Start of Given records
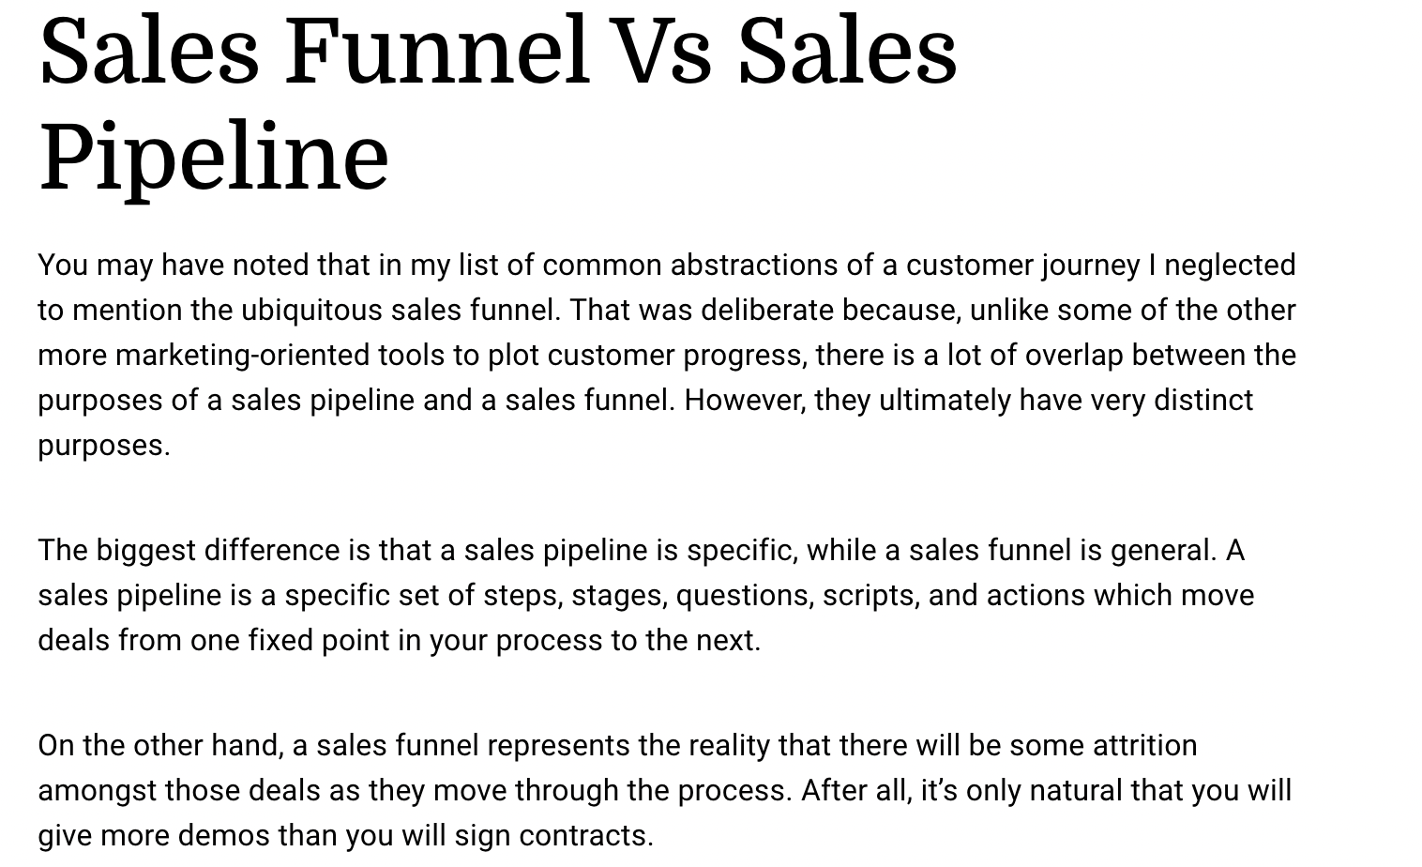
Task: Click the word 'attrition' in the last paragraph
Action: point(1144,746)
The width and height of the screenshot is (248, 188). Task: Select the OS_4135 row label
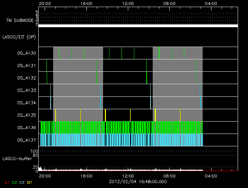click(x=27, y=115)
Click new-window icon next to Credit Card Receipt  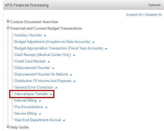(48, 62)
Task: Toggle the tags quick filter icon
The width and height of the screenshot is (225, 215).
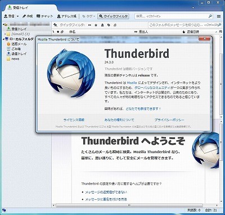Action: (109, 25)

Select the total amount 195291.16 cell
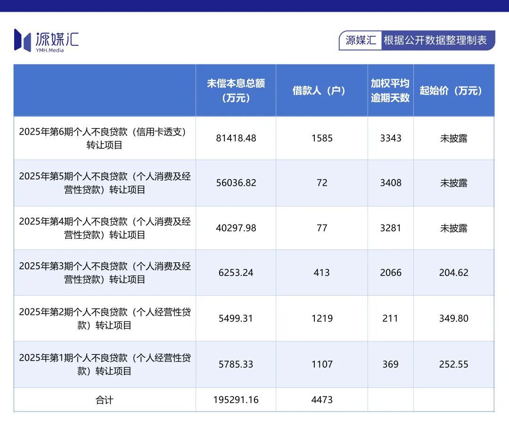click(x=236, y=400)
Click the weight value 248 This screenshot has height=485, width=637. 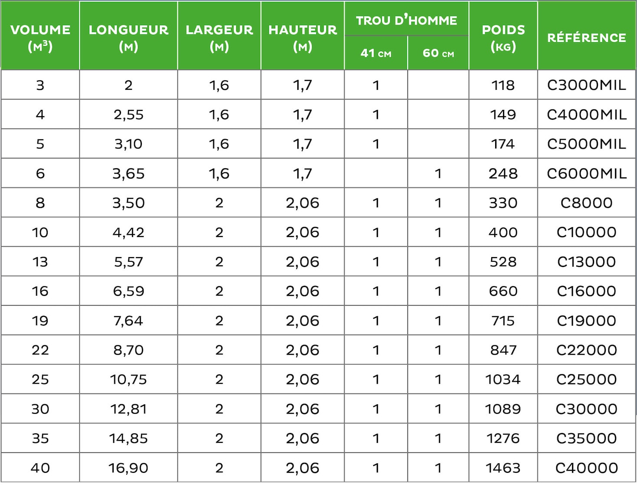coord(503,174)
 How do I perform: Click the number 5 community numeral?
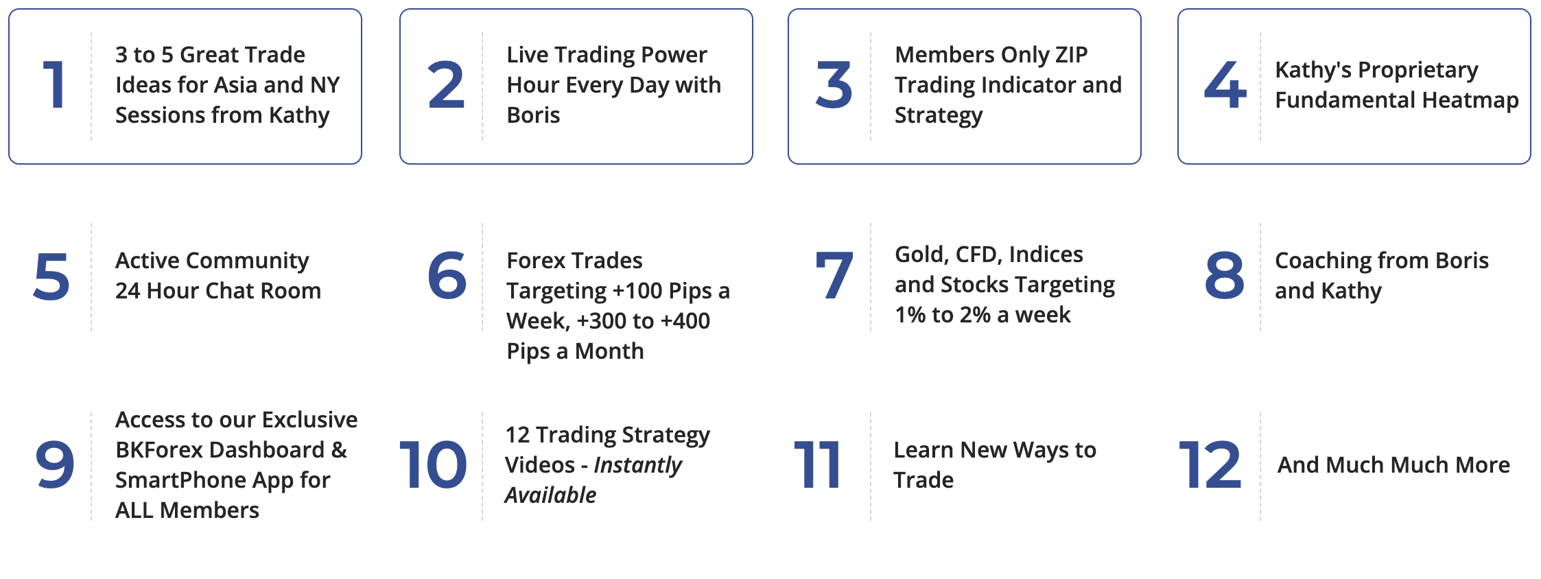[x=51, y=276]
End of Given records
### To do
Lines before the one containing "How do I perform: Click" are not wanted; write out that line and every later line through the end of the data above, exactly, without pictures.

### Output below
 How do I perform: Click the number 5 community numeral?
[x=51, y=276]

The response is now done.